### AUFGABENSTELLUNG
Geben Sie aus dem Text über Köln und Düsseldorf die Passage wortgetreu wieder, die mit „Blick Aus Der“ einsetzt und sich bis einschließlich „reichen Kölner leidet.“ erstreckt.

### AUSZUG ZUM LESEN

──────────

Blick Aus Der Verbotenen Stadt Von Anti-Schickimicki-DNA und City-Liftings

Düsseldorf · Frank Lorentz lebt und arbeitet in Köln, kennt Düsseldorf aber sehr gut. Ab sofort wird er einmal im Monat für die RP die Dom- mit der Landeshauptstadt vergleichen. In seiner ersten Kolumne erzählt er, dass der Kölner unfähig ist, an Hässlichkeit zu leiden, während Düsseldorf unter reichen Kölner leidet.

──────────

### EINGABEDATEN

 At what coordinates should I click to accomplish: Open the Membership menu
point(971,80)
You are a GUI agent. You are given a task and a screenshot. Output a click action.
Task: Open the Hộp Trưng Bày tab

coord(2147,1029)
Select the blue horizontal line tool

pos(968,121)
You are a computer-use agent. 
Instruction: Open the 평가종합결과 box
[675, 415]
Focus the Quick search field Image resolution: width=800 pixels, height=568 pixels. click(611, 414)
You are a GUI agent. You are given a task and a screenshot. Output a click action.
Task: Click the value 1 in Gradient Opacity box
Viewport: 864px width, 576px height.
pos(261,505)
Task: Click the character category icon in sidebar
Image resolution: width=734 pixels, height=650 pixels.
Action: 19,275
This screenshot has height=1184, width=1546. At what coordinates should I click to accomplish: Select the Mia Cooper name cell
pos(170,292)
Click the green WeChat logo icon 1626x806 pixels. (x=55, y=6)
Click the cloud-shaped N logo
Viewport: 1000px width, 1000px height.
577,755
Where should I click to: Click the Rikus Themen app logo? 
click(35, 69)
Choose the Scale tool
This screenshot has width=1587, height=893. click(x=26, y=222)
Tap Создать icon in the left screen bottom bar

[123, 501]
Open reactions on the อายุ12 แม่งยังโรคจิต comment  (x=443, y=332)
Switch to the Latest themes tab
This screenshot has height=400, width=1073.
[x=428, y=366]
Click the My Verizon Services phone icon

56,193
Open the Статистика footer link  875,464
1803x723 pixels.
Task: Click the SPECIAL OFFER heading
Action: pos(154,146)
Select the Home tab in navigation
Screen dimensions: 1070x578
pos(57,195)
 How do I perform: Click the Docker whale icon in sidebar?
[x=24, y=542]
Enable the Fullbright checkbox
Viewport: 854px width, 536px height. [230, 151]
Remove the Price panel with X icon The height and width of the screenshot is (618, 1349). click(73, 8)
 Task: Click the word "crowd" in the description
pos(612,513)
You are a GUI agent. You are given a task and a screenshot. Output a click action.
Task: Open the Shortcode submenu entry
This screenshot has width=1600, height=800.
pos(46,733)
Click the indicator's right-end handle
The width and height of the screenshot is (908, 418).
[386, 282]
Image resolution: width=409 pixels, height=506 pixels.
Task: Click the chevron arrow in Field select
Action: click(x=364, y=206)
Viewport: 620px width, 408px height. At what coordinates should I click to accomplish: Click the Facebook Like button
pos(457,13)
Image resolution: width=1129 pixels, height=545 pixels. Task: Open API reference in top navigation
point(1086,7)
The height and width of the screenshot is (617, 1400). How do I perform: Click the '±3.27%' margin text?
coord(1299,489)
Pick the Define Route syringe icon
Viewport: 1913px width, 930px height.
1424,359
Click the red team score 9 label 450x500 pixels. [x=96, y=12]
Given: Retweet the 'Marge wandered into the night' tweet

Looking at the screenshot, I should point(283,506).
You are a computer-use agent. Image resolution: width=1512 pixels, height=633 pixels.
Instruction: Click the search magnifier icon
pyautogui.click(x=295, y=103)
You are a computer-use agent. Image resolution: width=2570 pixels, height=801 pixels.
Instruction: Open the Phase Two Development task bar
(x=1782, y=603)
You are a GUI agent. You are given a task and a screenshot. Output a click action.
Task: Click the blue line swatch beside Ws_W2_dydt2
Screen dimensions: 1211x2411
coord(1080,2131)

──────────

### BEARBEITETE ÜBUNG
Blick Aus Der Verbotenen Stadt Von Anti-Schickimicki-DNA und City-Liftings

Düsseldorf · Frank Lorentz lebt und arbeitet in Köln, kennt Düsseldorf aber sehr gut. Ab sofort wird er einmal im Monat für die RP die Dom- mit der Landeshauptstadt vergleichen. In seiner ersten Kolumne erzählt er, dass der Kölner unfähig ist, an Hässlichkeit zu leiden, während Düsseldorf unter reichen Kölner leidet.